▶ Task details:
In the data below, find each line containing the string "value" and return it.

▶ Data to use:
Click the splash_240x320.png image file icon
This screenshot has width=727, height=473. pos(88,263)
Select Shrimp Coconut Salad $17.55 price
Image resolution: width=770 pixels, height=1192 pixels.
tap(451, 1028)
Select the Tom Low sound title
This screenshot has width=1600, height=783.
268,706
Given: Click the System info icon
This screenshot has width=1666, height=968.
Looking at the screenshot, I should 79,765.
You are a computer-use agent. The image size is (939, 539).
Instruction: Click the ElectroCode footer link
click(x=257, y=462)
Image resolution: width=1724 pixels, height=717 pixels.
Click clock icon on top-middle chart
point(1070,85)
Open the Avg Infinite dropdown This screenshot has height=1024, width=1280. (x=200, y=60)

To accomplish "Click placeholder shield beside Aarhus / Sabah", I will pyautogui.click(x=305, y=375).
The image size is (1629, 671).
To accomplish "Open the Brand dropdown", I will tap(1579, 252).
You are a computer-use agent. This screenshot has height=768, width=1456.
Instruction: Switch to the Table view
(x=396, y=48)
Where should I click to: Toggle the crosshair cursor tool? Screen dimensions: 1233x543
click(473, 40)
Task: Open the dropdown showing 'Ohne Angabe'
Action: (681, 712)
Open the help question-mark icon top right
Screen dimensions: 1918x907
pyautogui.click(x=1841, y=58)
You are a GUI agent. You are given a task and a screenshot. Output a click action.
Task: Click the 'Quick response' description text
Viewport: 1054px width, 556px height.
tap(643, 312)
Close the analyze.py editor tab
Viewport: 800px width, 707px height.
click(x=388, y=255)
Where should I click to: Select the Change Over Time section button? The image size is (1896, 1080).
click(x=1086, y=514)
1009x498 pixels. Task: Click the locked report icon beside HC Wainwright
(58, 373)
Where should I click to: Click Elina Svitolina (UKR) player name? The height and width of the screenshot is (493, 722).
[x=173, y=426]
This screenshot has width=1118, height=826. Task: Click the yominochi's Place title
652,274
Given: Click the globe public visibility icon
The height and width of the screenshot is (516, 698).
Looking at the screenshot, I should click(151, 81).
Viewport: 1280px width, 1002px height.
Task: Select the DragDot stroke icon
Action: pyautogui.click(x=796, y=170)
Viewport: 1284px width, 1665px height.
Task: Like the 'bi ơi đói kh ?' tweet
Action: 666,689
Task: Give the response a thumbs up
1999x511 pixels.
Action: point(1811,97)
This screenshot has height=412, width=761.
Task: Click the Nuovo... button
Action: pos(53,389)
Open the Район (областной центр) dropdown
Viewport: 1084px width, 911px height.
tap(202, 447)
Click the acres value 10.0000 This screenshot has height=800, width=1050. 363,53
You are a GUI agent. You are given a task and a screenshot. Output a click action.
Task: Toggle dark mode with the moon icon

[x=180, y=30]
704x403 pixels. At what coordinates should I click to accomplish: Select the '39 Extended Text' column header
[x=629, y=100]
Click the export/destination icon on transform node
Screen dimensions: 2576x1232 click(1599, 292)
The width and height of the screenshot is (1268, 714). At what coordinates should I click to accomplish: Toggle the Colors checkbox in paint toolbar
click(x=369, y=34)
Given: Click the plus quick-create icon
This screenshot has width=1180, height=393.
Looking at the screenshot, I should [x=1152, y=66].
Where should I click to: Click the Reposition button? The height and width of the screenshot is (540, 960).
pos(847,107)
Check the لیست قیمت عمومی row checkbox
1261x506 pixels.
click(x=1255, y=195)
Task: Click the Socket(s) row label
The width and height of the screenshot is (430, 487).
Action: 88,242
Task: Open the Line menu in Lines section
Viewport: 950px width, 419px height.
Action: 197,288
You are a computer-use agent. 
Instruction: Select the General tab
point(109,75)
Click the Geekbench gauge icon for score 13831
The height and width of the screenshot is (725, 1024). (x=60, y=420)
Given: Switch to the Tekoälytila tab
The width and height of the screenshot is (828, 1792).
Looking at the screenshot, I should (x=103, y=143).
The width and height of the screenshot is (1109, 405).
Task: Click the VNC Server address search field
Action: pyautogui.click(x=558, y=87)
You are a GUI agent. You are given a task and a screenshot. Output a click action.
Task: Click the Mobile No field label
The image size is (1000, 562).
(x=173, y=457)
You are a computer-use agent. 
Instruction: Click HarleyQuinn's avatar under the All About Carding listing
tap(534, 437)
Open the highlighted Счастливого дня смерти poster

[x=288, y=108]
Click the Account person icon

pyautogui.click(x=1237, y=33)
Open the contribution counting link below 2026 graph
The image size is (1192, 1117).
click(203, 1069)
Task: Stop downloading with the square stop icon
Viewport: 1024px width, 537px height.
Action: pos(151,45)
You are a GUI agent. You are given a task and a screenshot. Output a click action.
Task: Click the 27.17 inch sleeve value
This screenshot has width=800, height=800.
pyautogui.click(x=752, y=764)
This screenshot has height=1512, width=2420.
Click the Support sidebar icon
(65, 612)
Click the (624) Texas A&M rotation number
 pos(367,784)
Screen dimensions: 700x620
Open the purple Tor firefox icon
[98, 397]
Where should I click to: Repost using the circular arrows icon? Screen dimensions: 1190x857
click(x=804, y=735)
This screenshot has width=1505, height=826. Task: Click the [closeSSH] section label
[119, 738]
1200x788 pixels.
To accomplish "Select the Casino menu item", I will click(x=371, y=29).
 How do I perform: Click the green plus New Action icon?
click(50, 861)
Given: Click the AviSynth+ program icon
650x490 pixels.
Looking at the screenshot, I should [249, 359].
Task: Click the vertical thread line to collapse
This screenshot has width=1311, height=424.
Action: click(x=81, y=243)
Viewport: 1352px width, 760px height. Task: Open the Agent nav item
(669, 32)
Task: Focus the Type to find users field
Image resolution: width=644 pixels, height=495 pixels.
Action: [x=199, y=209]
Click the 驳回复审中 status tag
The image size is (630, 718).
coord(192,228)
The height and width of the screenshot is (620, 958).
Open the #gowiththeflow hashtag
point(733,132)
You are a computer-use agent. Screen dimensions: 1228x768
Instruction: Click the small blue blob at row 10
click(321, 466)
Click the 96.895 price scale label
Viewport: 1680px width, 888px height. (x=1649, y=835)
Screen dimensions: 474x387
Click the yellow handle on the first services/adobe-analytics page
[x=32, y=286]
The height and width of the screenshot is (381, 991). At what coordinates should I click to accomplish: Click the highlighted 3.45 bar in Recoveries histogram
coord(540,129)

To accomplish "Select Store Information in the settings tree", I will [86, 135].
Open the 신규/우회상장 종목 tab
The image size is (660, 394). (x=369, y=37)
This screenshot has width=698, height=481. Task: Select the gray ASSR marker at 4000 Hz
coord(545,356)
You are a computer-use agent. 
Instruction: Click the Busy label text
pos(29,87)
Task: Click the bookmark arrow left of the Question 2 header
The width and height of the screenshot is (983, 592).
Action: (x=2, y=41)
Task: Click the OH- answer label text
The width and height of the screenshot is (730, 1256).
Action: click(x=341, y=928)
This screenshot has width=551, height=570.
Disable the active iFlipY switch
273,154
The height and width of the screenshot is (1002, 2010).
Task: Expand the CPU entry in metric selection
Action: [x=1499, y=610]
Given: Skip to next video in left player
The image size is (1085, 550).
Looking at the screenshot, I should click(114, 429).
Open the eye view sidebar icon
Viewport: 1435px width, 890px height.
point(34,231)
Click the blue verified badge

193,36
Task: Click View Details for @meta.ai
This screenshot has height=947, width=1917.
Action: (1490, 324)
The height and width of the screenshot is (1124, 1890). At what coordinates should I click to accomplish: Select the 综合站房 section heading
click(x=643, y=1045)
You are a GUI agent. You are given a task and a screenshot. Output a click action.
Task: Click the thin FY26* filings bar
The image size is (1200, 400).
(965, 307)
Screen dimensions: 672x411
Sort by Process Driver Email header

▶ Exercise answer:
Click the acres value 10.0000 This screenshot has height=800, width=1050. 363,53
Task: Click the 27.17 inch sleeve value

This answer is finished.